**TEXTABSCHNITT:**
^^^^^^^^^^^^^^^^

1.200 Kilometer – von Weikersheim bis kurz hinter die ukrainische Grenze. Eine private Initiative liefert Hilfsgüter in die Ukraine. Trotz Fliegeralarm ist der Transport geglückt.

Es ist kurz nach 7 Uhr am Samstagmorgen, als Hans-Joachim Haas den Motor des 40-Tonners startet. Weder die Strecke noch die 22-stündige Fahrt bis ins Krisengebiet haben die Helfer aus Weikersheim (Main-Tauber-Kreis) abgehalten. Im Gepäck haben sie 38 Paletten mit Lebensmitteln, Medikamenten, Krücken und Hygieneartikeln – alles Spenden aus der Region.

In der Ukraine ist die Versorgung vielerorts zusammengebrochen. Ein Teil der Hilfsgüter ist für ein Waisenhaus bestimmt, in dem Kinder untergekommen sind, die ihre Eltern im Krieg verloren haben. Begleitet wird Haas von seiner Frau Birgit, seiner Familie und Freunden aus Weikersheim. Die Helfer wissen noch nicht, was sie in der Ukraine erwartet. Einfach so weitermachen wollen sie aber nicht. Sie wollen helfen.

^^^^^^^^^^^^^^^^

**DATENSÄTZE:**
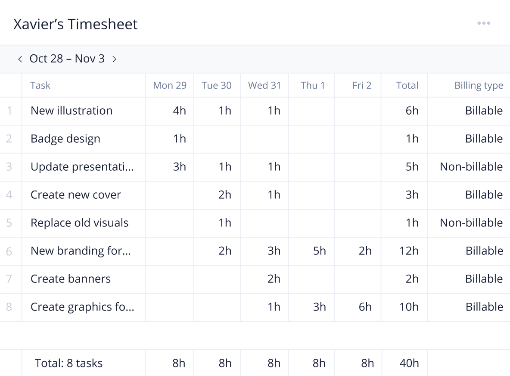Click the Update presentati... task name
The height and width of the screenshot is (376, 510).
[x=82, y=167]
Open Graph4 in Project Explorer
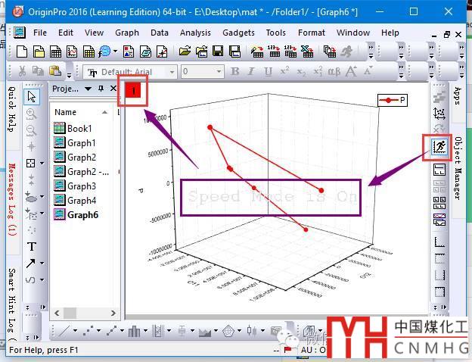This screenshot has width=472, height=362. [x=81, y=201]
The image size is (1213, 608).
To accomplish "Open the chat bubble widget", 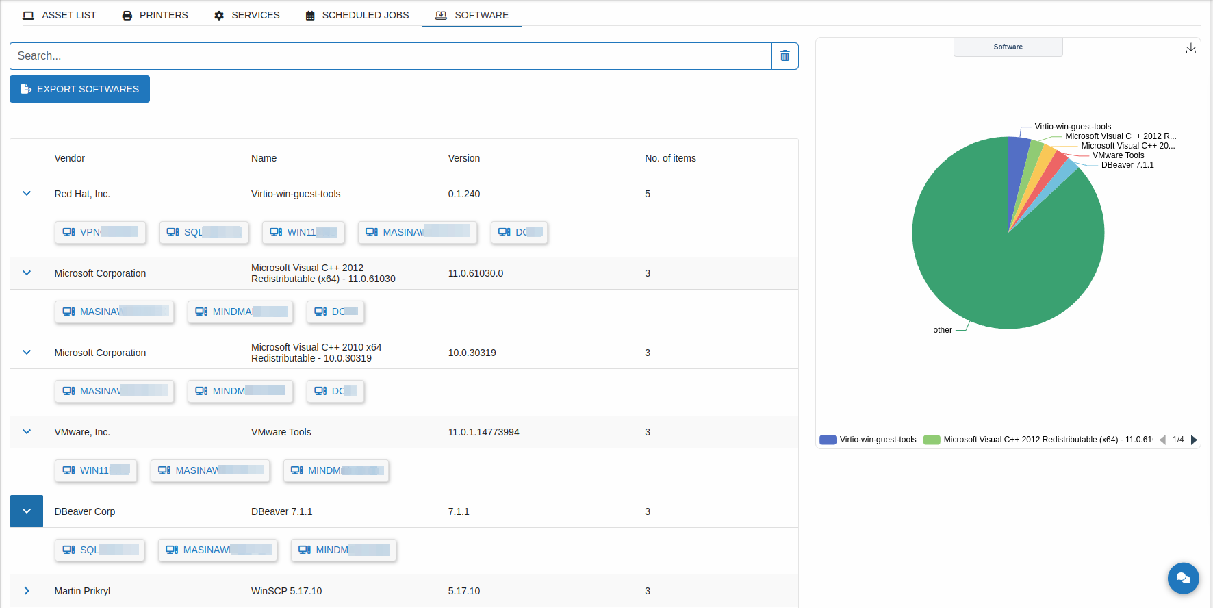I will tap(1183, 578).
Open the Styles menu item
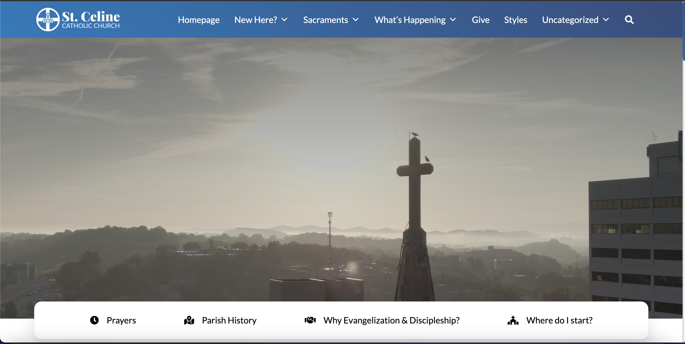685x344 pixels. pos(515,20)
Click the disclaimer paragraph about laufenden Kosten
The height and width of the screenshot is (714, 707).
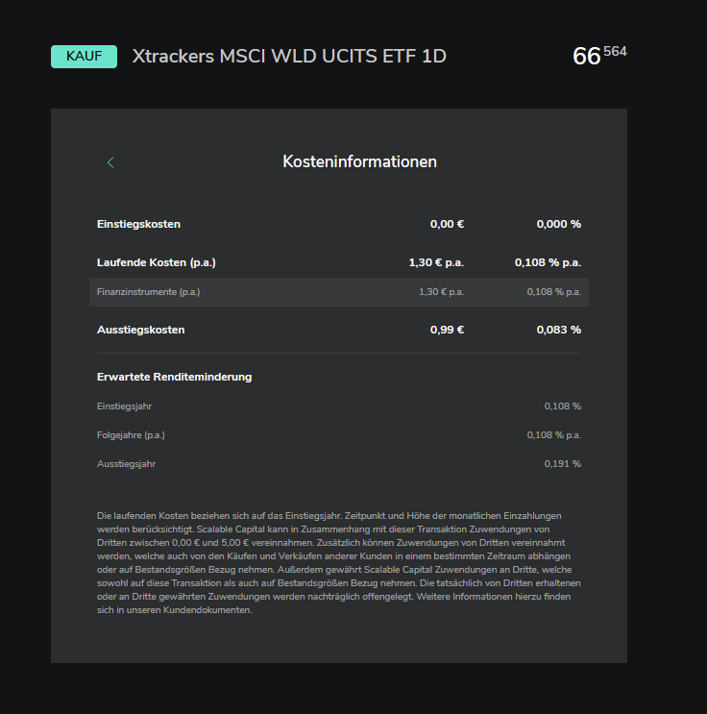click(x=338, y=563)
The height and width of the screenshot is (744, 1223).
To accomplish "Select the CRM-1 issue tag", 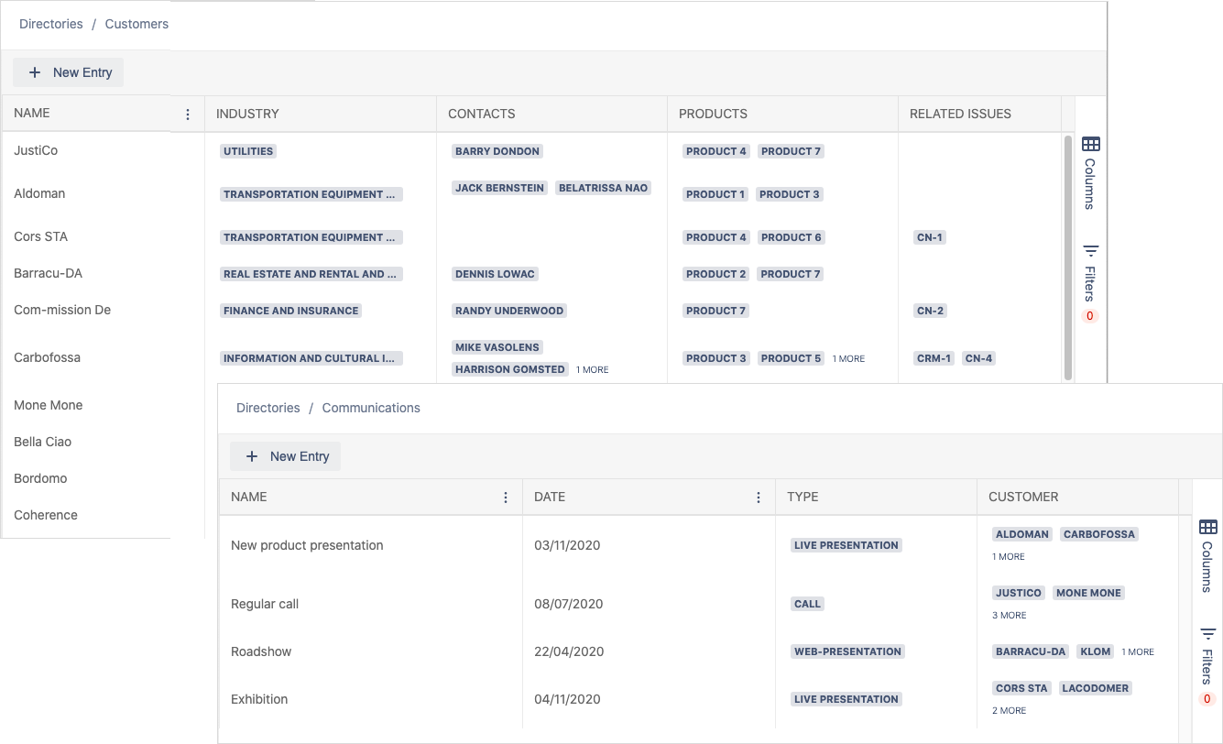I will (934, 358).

^^^^^^^^^^^^^^^^

**DIE AUFGABE:**
Beantworten Sie anhand des Textabschnitts über den Hilfstransport die folgenden Fragen:
1. Wie viele Kilometer ist die Strecke lang?
2. Wie viele Paletten mit Hilfsgütern haben die Helfer geladen?
3. Für welche Einrichtung ist ein Teil der Hilfsgüter bestimmt?

**LÖSUNG:**
1. 1.200 Kilometer
2. 38 Paletten
3. Für ein Waisenhaus